Telenovela trifft Dogma: Damit auch mal die gebildeten Stände weinen dürfen.

Nach der Hochzeit

Telenovela trifft Dogma: Damit auch mal die gebildeten Stände weinen dürfen.

24.11.2015

Von che

Nach der Hochzeit

Da ist der schwer reiche Wirtschaftskapitän (Rolf Lassgård), der seinen nahen Krebstod vor Augen Frau und Kinder in gute Hände geben will. Dann gibt es den barmherzigen Samariter Jacob (Mads Mikkelsen), der sich nach unsteten Kiffer-Jahren in Indien nun selbstlos um Waisenkinder aus den Slums kümmert; zum Spendensammeln nach Europa beordert, wird er aus heiterem Himmel mit der Existenz einer erwachsenen Tochter konfrontiert. Diese wiederum erwischt bereits wenige Tage nach der Traumhochzeit den aaligen Gatten mit ihrer besten Freundin in den Bettlaken.

Diese rohen Plot-Komponenten, die noch dazu wahre Sturzbäche an Tränen zeitigen, stünden auch einer Telenovela gut zu Gesicht.

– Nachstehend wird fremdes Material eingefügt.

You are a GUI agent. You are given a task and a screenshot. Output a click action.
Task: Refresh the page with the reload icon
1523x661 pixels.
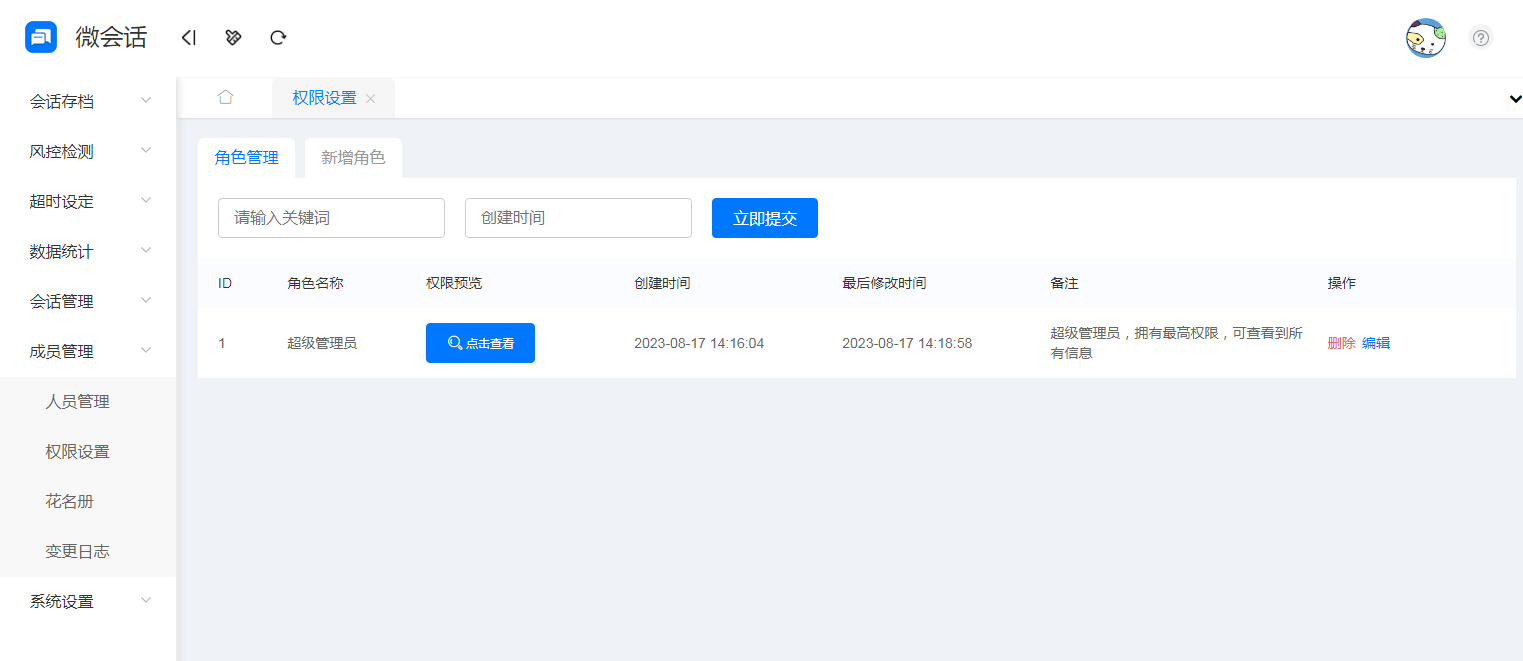coord(277,37)
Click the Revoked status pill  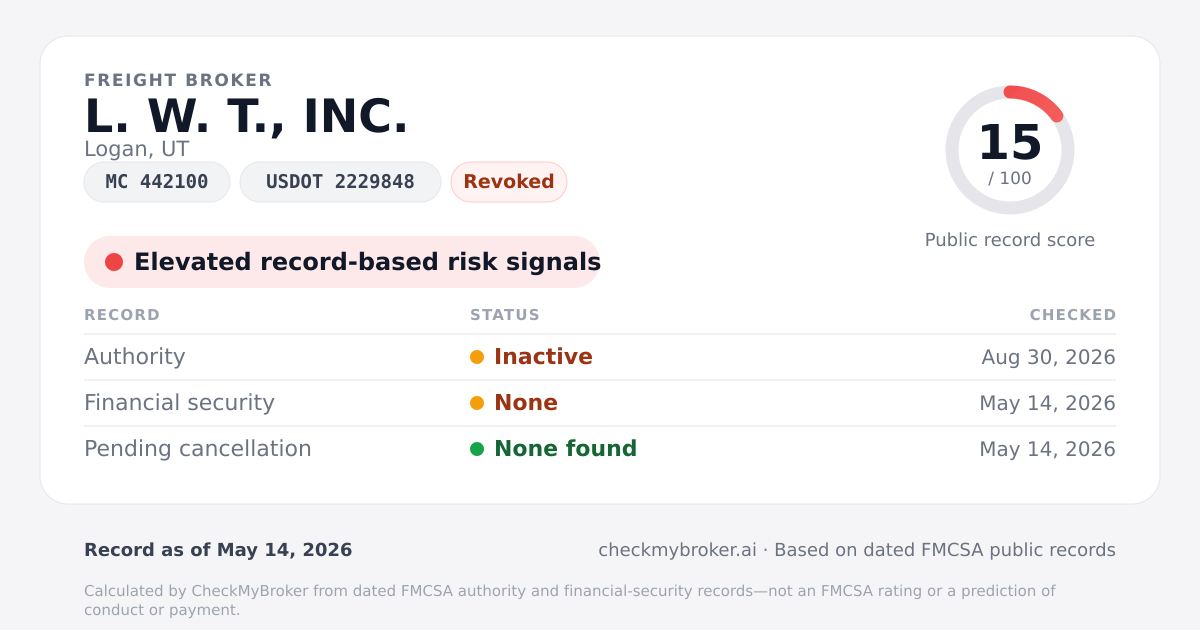point(509,182)
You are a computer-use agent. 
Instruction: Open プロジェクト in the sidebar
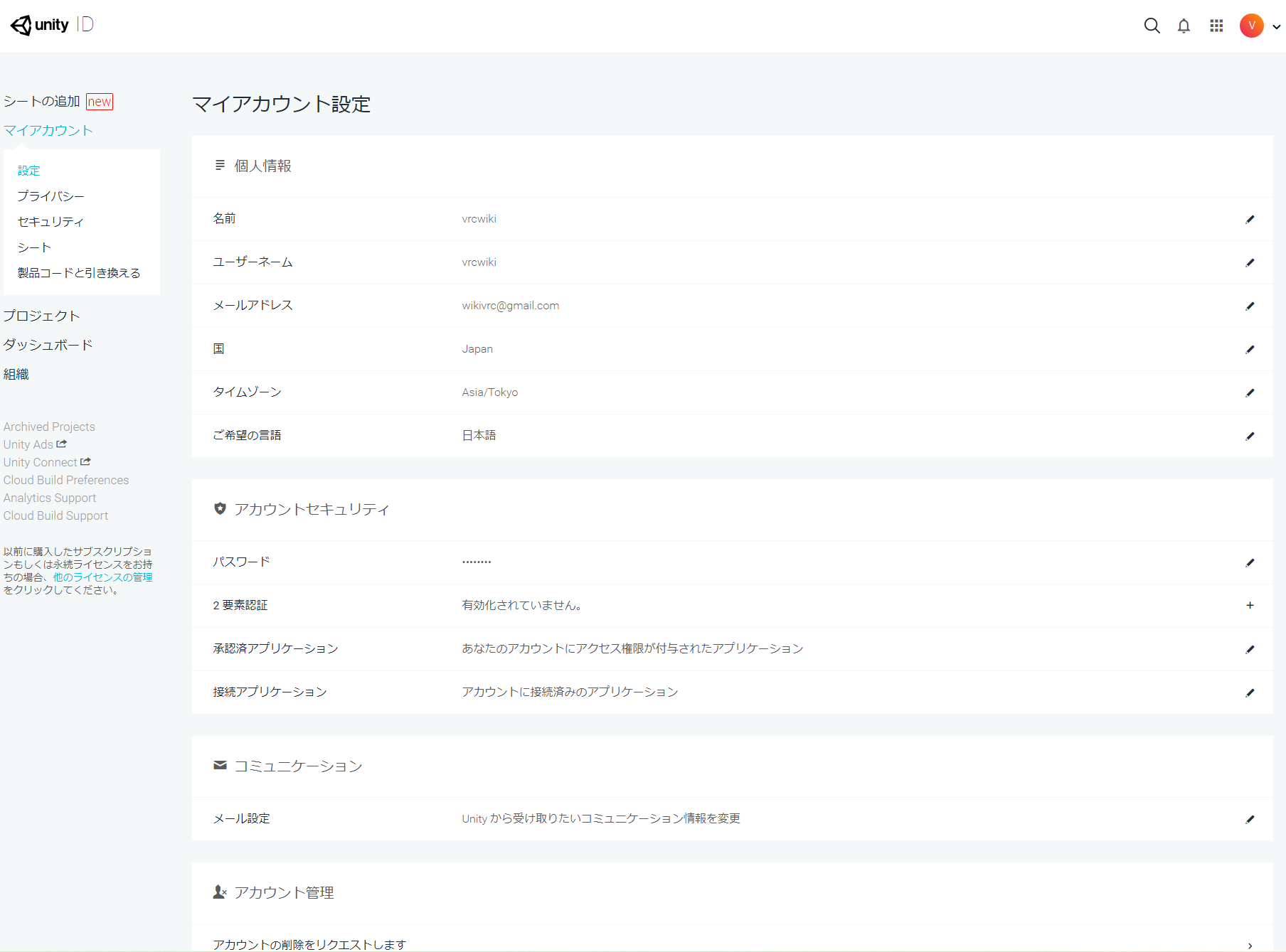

Und dennoch gilt der Film von Regisseurin Susanne Bier („Open Hearts?) und Drehbuchautor Anders Thomas Jensen (zuletzt „Adams Äpfel?) als Glanzstück des europäischen Qualitätskinos, wurde für den Europäischen Filmpreis und just auch für den Auslands-Oscar nominiert.

Nicht zu Unrecht, denn unterhalb der trivialen Handlungs-Oberfläche kommen nach und nach überraschend zerrissene Charaktere zum Vorschein. So entpuppt sich Jacobs verbissen betriebenes soziales Engagement weniger reinem Idealismus geschuldet als einem unbewältigten Ekel vor seinem verpfuschten Leben. Auch die noch stark von der Dogma-Ästhetik beeinflusste (aber nicht unterjochte) Bildsprache setzt irritierende Kontrapunkte.

Trotz dieser Bremsklötze gegen schlichte Gefühligkeit lassen die beiden Dänen aber schon dem Melodrama seinen zu Bittersüßen drängenden Lauf. Und kommen dabei dem Ideal der Genre-Meister (Douglas Sirk, Ang Lee) recht nahe, große Gefühle vom groben Kitsch säuberlich zu trennen.